Records:

· · ·

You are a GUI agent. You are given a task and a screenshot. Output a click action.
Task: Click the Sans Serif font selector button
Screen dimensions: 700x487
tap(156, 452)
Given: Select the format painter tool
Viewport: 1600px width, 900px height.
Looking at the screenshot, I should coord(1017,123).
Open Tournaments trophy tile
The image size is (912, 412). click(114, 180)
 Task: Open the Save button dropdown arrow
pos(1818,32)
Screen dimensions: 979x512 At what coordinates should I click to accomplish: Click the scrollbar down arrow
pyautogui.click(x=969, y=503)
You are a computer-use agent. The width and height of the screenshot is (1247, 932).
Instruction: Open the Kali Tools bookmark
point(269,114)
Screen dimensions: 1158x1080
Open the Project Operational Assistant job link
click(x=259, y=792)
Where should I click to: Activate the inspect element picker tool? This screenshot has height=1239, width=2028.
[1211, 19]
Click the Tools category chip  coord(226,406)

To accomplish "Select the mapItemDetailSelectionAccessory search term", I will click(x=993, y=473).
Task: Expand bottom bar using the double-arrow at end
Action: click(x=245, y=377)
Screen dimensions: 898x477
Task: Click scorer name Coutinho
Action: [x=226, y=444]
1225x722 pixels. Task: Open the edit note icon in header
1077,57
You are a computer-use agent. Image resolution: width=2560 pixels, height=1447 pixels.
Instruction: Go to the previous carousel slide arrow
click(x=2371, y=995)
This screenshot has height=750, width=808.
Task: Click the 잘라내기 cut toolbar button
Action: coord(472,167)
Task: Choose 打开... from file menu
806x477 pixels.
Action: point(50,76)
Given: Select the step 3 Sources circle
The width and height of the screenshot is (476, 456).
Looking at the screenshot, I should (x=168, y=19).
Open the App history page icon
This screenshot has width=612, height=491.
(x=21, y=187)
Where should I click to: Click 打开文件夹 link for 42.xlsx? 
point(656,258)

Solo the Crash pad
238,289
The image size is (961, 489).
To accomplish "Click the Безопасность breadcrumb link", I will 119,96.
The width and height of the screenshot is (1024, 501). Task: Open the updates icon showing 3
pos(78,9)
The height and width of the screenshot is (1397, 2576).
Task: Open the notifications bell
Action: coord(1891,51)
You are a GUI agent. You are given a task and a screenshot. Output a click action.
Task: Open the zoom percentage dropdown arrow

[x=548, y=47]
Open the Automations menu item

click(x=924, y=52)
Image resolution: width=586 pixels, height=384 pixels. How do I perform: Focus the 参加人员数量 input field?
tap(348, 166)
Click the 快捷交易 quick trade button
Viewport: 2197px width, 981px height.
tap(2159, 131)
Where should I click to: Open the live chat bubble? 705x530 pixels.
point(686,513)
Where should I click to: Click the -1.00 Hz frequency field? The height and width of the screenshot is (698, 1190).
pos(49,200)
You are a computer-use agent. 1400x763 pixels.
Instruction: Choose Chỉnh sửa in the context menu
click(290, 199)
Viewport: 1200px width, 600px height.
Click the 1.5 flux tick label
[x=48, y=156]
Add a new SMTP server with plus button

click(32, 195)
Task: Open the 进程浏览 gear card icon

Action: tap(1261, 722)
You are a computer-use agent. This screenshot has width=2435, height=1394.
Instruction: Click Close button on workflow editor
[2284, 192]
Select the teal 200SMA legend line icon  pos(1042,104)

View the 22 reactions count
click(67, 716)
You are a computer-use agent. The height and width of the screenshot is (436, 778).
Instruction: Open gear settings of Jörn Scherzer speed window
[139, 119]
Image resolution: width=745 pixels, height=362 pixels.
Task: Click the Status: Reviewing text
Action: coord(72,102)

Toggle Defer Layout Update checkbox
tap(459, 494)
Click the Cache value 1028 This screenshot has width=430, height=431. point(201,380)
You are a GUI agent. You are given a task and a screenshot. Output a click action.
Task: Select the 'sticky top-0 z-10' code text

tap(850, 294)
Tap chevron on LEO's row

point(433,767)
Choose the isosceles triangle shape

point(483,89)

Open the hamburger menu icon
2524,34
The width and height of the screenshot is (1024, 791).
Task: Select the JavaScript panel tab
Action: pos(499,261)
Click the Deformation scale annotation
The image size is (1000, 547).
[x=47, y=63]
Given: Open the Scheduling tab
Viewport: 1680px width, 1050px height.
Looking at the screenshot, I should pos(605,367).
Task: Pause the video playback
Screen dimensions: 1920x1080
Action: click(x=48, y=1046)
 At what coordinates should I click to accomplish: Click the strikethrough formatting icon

· · ·

Problem details: Rewrite every line of the data above as a Markdown table with two columns, No. for the row number and Line for the text, and leave out blank lines.

Solution for this problem:
| No. | Line |
|---|---|
| 1 | You are a GUI agent. You are given a task and a screenshot. Output a click action. |
| 2 | Task: Click the Sans Serif font selector button |
| 3 | Screen dimensions: 700x487 |
| 4 | tap(156, 452) |
| 5 | Given: Select the format painter tool |
| 6 | Viewport: 1600px width, 900px height. |
| 7 | Looking at the screenshot, I should coord(1017,123). |
| 8 | Open Tournaments trophy tile |
| 9 | The image size is (912, 412). click(114, 180) |
| 10 |  Task: Open the Save button dropdown arrow |
| 11 | pos(1818,32) |
| 12 | Screen dimensions: 979x512 At what coordinates should I click to accomplish: Click the scrollbar down arrow |
| 13 | pyautogui.click(x=969, y=503) |
| 14 | You are a computer-use agent. The width and height of the screenshot is (1247, 932). |
| 15 | Instruction: Open the Kali Tools bookmark |
| 16 | point(269,114) |
| 17 | Screen dimensions: 1158x1080 |
| 18 | Open the Project Operational Assistant job link |
| 19 | click(x=259, y=792) |
| 20 | Where should I click to: Activate the inspect element picker tool? This screenshot has height=1239, width=2028. |
| 21 | [1211, 19] |
| 22 | Click the Tools category chip  coord(226,406) |
| 23 | To accomplish "Select the mapItemDetailSelectionAccessory search term", I will click(x=993, y=473). |
| 24 | Task: Expand bottom bar using the double-arrow at end |
| 25 | Action: click(x=245, y=377) |
| 26 | Screen dimensions: 898x477 |
| 27 | Task: Click scorer name Coutinho |
| 28 | Action: [x=226, y=444] |
| 29 | 1225x722 pixels. Task: Open the edit note icon in header |
| 30 | 1077,57 |
| 31 | You are a computer-use agent. Image resolution: width=2560 pixels, height=1447 pixels. |
| 32 | Instruction: Go to the previous carousel slide arrow |
| 33 | click(x=2371, y=995) |
| 34 | This screenshot has height=750, width=808. |
| 35 | Task: Click the 잘라내기 cut toolbar button |
| 36 | Action: coord(472,167) |
| 37 | Task: Choose 打开... from file menu |
| 38 | 806x477 pixels. |
| 39 | Action: point(50,76) |
| 40 | Given: Select the step 3 Sources circle |
| 41 | The width and height of the screenshot is (476, 456). |
| 42 | Looking at the screenshot, I should (x=168, y=19). |
| 43 | Open the App history page icon |
| 44 | This screenshot has width=612, height=491. |
| 45 | (x=21, y=187) |
| 46 | Where should I click to: Click 打开文件夹 link for 42.xlsx?  |
| 47 | point(656,258) |
| 48 | Solo the Crash pad |
| 49 | 238,289 |
| 50 | The image size is (961, 489). |
| 51 | To accomplish "Click the Безопасность breadcrumb link", I will 119,96. |
| 52 | The width and height of the screenshot is (1024, 501). Task: Open the updates icon showing 3 |
| 53 | pos(78,9) |
| 54 | The height and width of the screenshot is (1397, 2576). |
| 55 | Task: Open the notifications bell |
| 56 | Action: coord(1891,51) |
| 57 | You are a GUI agent. You are given a task and a screenshot. Output a click action. |
| 58 | Task: Open the zoom percentage dropdown arrow |
| 59 | [x=548, y=47] |
| 60 | Open the Automations menu item |
| 61 | click(x=924, y=52) |
| 62 | Image resolution: width=586 pixels, height=384 pixels. How do I perform: Focus the 参加人员数量 input field? |
| 63 | tap(348, 166) |
| 64 | Click the 快捷交易 quick trade button |
| 65 | Viewport: 2197px width, 981px height. |
| 66 | tap(2159, 131) |
| 67 | Where should I click to: Open the live chat bubble? 705x530 pixels. |
| 68 | point(686,513) |
| 69 | Where should I click to: Click the -1.00 Hz frequency field? The height and width of the screenshot is (698, 1190). |
| 70 | pos(49,200) |
| 71 | You are a computer-use agent. 1400x763 pixels. |
| 72 | Instruction: Choose Chỉnh sửa in the context menu |
| 73 | click(290, 199) |
| 74 | Viewport: 1200px width, 600px height. |
| 75 | Click the 1.5 flux tick label |
| 76 | [x=48, y=156] |
| 77 | Add a new SMTP server with plus button |
| 78 | click(32, 195) |
| 79 | Task: Open the 进程浏览 gear card icon |
| 80 | Action: tap(1261, 722) |
| 81 | You are a computer-use agent. This screenshot has width=2435, height=1394. |
| 82 | Instruction: Click Close button on workflow editor |
| 83 | [2284, 192] |
| 84 | Select the teal 200SMA legend line icon  pos(1042,104) |
| 85 | View the 22 reactions count |
| 86 | click(67, 716) |
| 87 | You are a computer-use agent. The height and width of the screenshot is (436, 778). |
| 88 | Instruction: Open gear settings of Jörn Scherzer speed window |
| 89 | [139, 119] |
| 90 | Image resolution: width=745 pixels, height=362 pixels. |
| 91 | Task: Click the Status: Reviewing text |
| 92 | Action: coord(72,102) |
| 93 | Toggle Defer Layout Update checkbox |
| 94 | tap(459, 494) |
| 95 | Click the Cache value 1028 This screenshot has width=430, height=431. point(201,380) |
| 96 | You are a GUI agent. You are given a task and a screenshot. Output a click action. |
| 97 | Task: Select the 'sticky top-0 z-10' code text |
| 98 | tap(850, 294) |
| 99 | Tap chevron on LEO's row |
| 100 | point(433,767) |
| 101 | Choose the isosceles triangle shape |
| 102 | point(483,89) |
| 103 | Open the hamburger menu icon |
| 104 | 2524,34 |
| 105 | The width and height of the screenshot is (1024, 791). |
| 106 | Task: Select the JavaScript panel tab |
| 107 | Action: pos(499,261) |
| 108 | Click the Deformation scale annotation |
| 109 | The image size is (1000, 547). |
| 110 | [x=47, y=63] |
| 111 | Given: Open the Scheduling tab |
| 112 | Viewport: 1680px width, 1050px height. |
| 113 | Looking at the screenshot, I should pos(605,367). |
| 114 | Task: Pause the video playback |
| 115 | Screen dimensions: 1920x1080 |
| 116 | Action: click(x=48, y=1046) |
| 117 |  At what coordinates should I click to accomplish: Click the strikethrough formatting icon |